I'm trying to parse string to int and set as default an empty string if the string is null with lambda. Here is my code:

Map<String, Object> myMap = new HashMap<>();
String myString = "Some String"; //can be also null

myMap.put("myData", Optional.ofNullable(myString).map(Integer::parseInt).orElse(""));
...

The Problem is that i should to set an Integer in .orElse() as default but I need to set and empty string . I know I can do this with java like this:

myMap.put("myData", StringUtils.isEmpty(myString) ? "" : Integer.parseInt(myString));

but I want do that with lambda.

Can someone help me with that?

Answer 1

It's fairly straightforward.
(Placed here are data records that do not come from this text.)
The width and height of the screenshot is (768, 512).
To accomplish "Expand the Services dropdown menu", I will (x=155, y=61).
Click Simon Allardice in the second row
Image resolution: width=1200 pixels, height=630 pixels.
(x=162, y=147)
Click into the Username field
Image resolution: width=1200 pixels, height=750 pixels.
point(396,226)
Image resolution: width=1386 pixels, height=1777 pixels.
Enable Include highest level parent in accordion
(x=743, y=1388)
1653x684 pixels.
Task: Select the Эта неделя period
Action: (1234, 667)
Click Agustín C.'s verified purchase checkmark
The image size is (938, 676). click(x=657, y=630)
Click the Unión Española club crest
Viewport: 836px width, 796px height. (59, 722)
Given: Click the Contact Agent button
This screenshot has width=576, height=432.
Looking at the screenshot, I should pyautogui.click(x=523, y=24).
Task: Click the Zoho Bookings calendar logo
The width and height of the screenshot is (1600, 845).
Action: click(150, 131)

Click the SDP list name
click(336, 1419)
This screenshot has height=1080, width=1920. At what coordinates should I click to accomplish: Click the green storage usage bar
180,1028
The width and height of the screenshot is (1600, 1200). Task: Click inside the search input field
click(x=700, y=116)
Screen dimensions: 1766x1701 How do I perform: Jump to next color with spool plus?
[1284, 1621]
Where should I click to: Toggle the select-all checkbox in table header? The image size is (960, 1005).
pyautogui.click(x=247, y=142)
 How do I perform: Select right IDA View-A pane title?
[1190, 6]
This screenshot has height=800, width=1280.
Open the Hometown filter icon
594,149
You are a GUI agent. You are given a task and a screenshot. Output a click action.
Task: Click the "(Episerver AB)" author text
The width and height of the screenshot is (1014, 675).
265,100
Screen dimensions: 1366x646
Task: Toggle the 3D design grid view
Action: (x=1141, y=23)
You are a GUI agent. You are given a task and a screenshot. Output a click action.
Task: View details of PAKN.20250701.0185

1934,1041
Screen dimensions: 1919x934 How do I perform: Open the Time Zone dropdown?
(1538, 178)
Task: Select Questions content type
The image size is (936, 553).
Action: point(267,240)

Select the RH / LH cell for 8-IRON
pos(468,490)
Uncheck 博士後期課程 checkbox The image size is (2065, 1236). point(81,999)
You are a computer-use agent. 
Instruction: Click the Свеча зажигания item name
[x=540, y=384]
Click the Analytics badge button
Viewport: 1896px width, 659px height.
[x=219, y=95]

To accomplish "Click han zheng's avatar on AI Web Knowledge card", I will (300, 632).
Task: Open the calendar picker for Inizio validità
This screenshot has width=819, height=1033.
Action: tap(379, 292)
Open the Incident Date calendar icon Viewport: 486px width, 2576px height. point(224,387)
We just need to tell the stream pipeline to consider the Integer an Object , not an Integer . And oh yes, then the string needs to hold a number when it is not null.

    Map<String, Object> myMap = new HashMap<>();
    String myString = "53"; //can be also null

    myMap.put("myData",
            Optional.ofNullable(myString)
                    .map(s -> (Object) Integer.valueOf(s))
                    .orElse(""));
    
    System.out.println(myMap);

This outputs:

{myData=53}

And if I change this line:

    String myString = null; //can be also non-null

{myData=}

You do not need to use an Optional , and some would prefer that you don't. Here's a variant without it:

    myMap.put("myData", myString == null ? "" : Integer.valueOf(myString));

The result is the same as before. Do you agree that it's simpler?